→ Document text:
____________
# Hilton Hawaiian Village is charging a daily resort fee of $25



## alwysonvac (Dec 1, 2012)

Just a heads up regarding *hilton.com cash stays *at the Hilton Hawaiian Village (HHV).

I could only book 8 nights out of the 9 nights that I needed on Oahu using my HGVC points. As a result, I was looking at various cash options and discovered that the Hilton Hawaiian Village is charging a daily $25 resort fee as of 11/01/12.

It appears that the daily HHV resort fee *doesn't apply* to HHonors point reservations and HGVC reservations *made via the club (including Open Season Rental Rates)*.


----------



## dougp26364 (Dec 1, 2012)

This could be a wave of the future. DRI's KBC on Maui has been reportedly charging resort fee's to non-member guests (exchangers/renters). with Hawaii jacking up property timeshare owners, I'm wondering if this is a way to pass on and combat expense costs to non-owners exchanging in or renters?


----------



## linsj (Dec 2, 2012)

dougp26364 said:


> I'm wondering if this is a way to pass on and combat expense costs to non-owners exchanging in or renters?



It's for the hotel side, not the timeshares.


----------



## dougp26364 (Dec 2, 2012)

linsj said:


> It's for the hotel side, not the timeshares.



On the other hand, timeshare owners may be paying the lions share (or maybe not) for amenities that are used by the hotel guests. If they are, this is a way to even out those costs.

Most likely it's just a way for the hotel side to keep the base rate looking lower than it really is by breaking the costs into hotel room and amenity's vs one inclusive cost. I read a brief article a couple of weeks ago where the FCC had warned some hotel groups about misleading advertising when using resort fee's that weren't prominatly listed when guests were booking their rooms. Seems there's been enough complaints about this "surprise" mandatory added value fee to get the FCC's attention.


----------



## alwysonvac (Dec 2, 2012)

*Hilton added daily resort fees at various hotel locations*

UPDATE....

There are several threads on flyertalk.com - http://www.flyertalk.com/forum/hilton-hhonors-417/

Here's a few that were mentioned so far.

In Orlando
- Hilton Orlando Bonnet Creek $22
- Waldorf Astoria $25
- Hilton Orlando $20

Clearwater Beach Hilton $20

Hilton Tuscon El Conquistador $20


----------



## alwysonvac (Dec 2, 2012)

*FTC Warns Hotel Operators that Price Quotes that Exclude 'Resort Fees' and Other Mandatory Surcharges May Be Deceptive *



> From the Federal Trade Commission - http://www.ftc.gov/opa/2012/11/hotelresort.shtm
> 
> _For Release: 11/28/2012
> 
> ...


----------



## itradehilton (Dec 2, 2012)

I agree about the misleading part, it annoys me when a resort shows great pictures of all the pools etc.... and then tack on $$$ after you make a reservation based on room price.


----------



## PearlCity (Dec 2, 2012)

So they are charging a resort fee PLUS the high $20 or so for parking for cash stays? Ok..  I think I'm no.longer in the market for hgvc. The cash option I would have loved to use but $45 extra is nuts!
____________
→ Problems to solve:
1. Answer these questions from the forum thread on Hilton resort fees:
(a) Since what date has the Hilton Hawaiian Village been charging its daily $25 resort fee?
(b) What daily resort fee does the thread list for Hilton Orlando Bonnet Creek?
(c) What total extra amount does PearlCity object to for a cash stay?
2. Can you carry the forum thread on Hilton resort fees further, picking up right after its last post?

[A run of records]
____________
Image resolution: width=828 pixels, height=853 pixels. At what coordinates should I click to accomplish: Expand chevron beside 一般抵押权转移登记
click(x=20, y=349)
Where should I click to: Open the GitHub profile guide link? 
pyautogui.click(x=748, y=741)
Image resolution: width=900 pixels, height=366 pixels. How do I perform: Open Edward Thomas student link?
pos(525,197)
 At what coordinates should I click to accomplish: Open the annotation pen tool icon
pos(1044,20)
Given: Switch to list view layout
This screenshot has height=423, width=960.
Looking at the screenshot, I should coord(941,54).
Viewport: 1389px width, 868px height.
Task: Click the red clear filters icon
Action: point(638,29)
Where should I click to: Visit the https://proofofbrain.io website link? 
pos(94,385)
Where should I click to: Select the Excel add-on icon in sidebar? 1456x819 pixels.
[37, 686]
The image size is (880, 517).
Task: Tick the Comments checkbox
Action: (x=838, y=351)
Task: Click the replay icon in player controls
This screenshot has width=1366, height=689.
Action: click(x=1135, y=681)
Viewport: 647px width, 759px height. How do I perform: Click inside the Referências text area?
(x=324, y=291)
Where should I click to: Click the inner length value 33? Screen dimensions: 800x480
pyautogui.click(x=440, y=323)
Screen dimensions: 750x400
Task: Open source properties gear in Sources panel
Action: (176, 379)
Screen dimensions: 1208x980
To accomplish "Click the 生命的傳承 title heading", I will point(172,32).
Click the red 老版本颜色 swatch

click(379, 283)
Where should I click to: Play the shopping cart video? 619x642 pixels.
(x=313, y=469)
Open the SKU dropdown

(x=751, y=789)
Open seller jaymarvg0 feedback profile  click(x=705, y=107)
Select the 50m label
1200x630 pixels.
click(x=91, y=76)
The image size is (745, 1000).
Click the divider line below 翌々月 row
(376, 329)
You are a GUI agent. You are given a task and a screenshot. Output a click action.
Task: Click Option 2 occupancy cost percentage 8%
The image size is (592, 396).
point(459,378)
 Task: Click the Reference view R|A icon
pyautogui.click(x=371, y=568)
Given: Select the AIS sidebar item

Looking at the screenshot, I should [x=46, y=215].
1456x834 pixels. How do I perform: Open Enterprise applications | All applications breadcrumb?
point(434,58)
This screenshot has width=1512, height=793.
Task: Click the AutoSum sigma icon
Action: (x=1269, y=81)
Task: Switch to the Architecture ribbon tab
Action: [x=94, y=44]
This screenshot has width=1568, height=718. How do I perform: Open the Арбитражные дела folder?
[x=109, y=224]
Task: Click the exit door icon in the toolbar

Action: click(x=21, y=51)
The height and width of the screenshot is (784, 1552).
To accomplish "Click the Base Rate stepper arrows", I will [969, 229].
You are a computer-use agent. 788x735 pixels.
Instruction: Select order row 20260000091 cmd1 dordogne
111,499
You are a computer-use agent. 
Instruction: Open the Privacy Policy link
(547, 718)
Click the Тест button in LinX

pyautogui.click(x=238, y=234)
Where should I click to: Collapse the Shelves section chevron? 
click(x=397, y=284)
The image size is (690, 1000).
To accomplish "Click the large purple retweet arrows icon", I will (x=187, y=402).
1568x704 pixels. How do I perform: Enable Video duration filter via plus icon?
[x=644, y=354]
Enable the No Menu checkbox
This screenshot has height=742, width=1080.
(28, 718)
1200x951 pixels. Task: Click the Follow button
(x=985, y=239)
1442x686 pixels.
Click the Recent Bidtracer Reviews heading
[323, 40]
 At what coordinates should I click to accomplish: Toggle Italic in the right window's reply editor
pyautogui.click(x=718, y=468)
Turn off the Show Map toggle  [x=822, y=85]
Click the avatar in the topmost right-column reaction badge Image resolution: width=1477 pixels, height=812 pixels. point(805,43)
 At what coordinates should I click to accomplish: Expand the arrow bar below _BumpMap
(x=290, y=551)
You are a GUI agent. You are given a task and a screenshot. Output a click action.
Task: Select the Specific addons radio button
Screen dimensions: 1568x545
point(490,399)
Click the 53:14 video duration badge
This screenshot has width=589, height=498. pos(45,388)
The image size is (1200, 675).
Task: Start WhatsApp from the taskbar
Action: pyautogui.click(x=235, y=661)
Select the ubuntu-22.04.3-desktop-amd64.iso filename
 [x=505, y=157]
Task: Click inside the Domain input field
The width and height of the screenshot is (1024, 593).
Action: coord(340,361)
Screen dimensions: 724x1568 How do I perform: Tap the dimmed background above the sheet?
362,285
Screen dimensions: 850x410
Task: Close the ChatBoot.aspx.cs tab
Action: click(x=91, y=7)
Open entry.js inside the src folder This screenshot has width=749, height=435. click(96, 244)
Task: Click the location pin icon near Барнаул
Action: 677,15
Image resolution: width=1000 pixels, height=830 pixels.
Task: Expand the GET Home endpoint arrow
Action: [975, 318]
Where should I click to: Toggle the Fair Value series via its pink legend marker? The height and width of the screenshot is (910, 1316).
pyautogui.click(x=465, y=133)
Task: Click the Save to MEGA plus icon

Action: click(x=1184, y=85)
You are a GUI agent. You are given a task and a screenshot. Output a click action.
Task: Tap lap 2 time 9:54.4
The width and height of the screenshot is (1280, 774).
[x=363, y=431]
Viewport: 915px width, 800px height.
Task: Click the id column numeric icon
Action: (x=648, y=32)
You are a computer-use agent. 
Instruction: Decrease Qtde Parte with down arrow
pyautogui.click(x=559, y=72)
____________
→ Replies:
1.
(a) 11/01/12
(b) $22
(c) $45

2.
----------



## linsj (Dec 2, 2012)

PearlCity said:


> So they are charging a resort fee PLUS the high $20 or so for parking for cash stays? Ok..  I think I'm no.longer in the market for hgvc. The cash option I would have loved to use but $45 extra is nuts!



Only for hotel reservations, not for timeshare stays, whether on HGVC points or open season cash.


----------



## Talent312 (Dec 2, 2012)

dougp26364 said:


> ... I read a brief article a couple of weeks ago where the FCC had warned some hotel groups...



I know you meant "FTC," but the idea of the FCC getting involved gave me a chuckle.


----------



## dougp26364 (Dec 2, 2012)

Talent312 said:


> I know you meant "FTC," but the idea of the FCC getting involved gave me a chuckle.



Trade Commision, Communication Commision......is there a difference?


----------



## PearlCity (Dec 3, 2012)

Ahh ok I misunderstood. I though it was for timeshare cash stays. Ok then moreso I need t buy Hilton lol.


----------



## alwysonvac (Dec 3, 2012)

I modified my 1st post to add a little more clarification


----------



## ccwu (Dec 3, 2012)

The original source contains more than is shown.